(521c) Transition-Metal-Phosphide-Decorated De-Aluminated Zeolites As Regenerable and Deactivation-Resistant Biomass Pyrolysis Catalysts.

Biomass pyrolysis like wood is a potential strategy for converting abundant, renewable resources into a liquid fuel and chemical precursor called bio-oil. In the absence of a catalyst or hydrogen co-feed, the resulting bio-oil typically contains up to 50wt% oxygen atoms, and is highly corrosive and thermally unstable; together, these qualities make non-catalytically-produced bio-oil unusable as a liquid fuel, and difficult to upgrade using conventional refining technologies. Catalysts such as zeolites or hydrodeoxygenation-active materials can be utilized to effect partial oxygen removal during the initial biomass conversion step via dehydration and/or hydrodeoxygenation reactions, resulting in bio-oils with improved properties that are more readily upgraded into finished products using conventional refinery infrastructure. However, alkali and alkaline earth metal contaminants entrained in natural biomass resources quickly deactivate conventional catalysts; this dynamic has prevented catalytic biomass pyrolysis technologies from being meaningfully scaled-up. In this work, we report a novel series of catalyst formulations comprising dealuminated zeolites decorated with transition-metal phosphides.
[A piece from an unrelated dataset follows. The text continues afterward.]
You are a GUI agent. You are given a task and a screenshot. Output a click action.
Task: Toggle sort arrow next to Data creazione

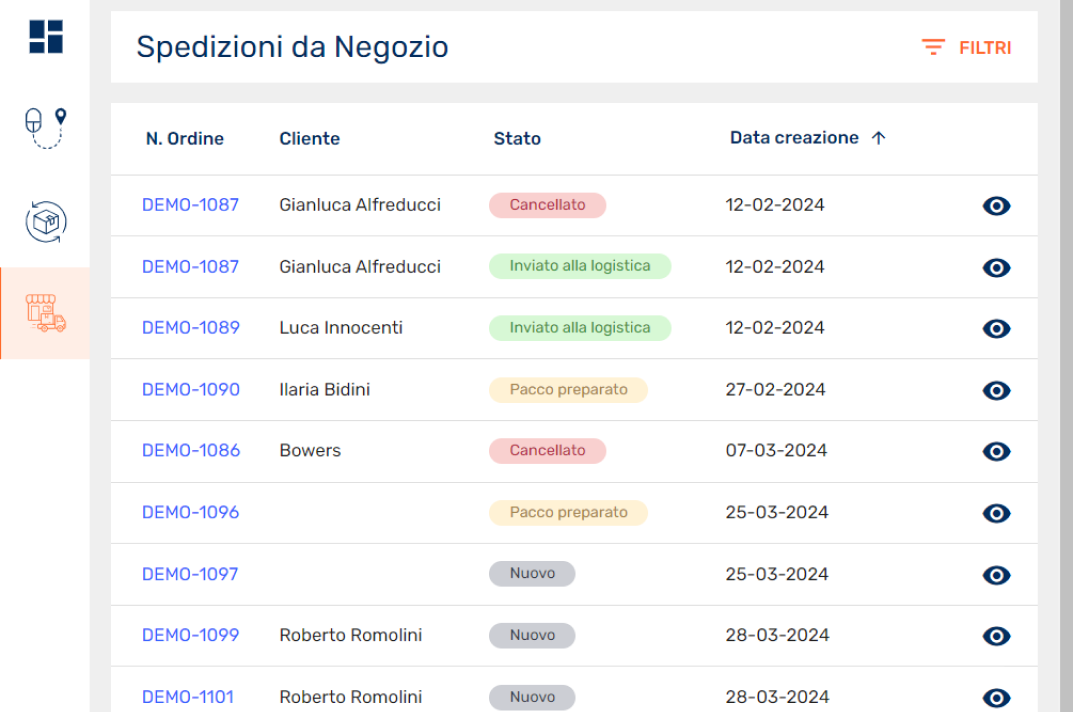(x=878, y=139)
The dealuminated zeolites contain silanol nests which retain partial Bronsted acidity vs. their parent aluminosilicates, so that acid-catalyzed dehydration reactions of the oxygenated biomass molecules are still enabled, though entrained alkali and alkaline earth metal poisons are bound to Bronsted sites more weakly. The transition metal phosphide sites, together with a hydrogen co-feed, facilitate further deoxygenation of the biomass-derived molecules via hydrodeoxygenation reactions. Importantly, the dealuminated zeolites and transition metal phosphides are hydrothermally stable at low pH, allowing for regeneration of the catalysts via leaching of the basic metal poisons in concentrated nitric acid. Together, these characteristics represent a new family of biomass conversion catalysts which resist deactivation by the high concentrations (~ wt%) of catalyst poisons entrained in biomass, while allowing for regeneration of reuse of the catalysts and the recovery of valuable biomass nutrients in the form of metal nitrate fertilizers.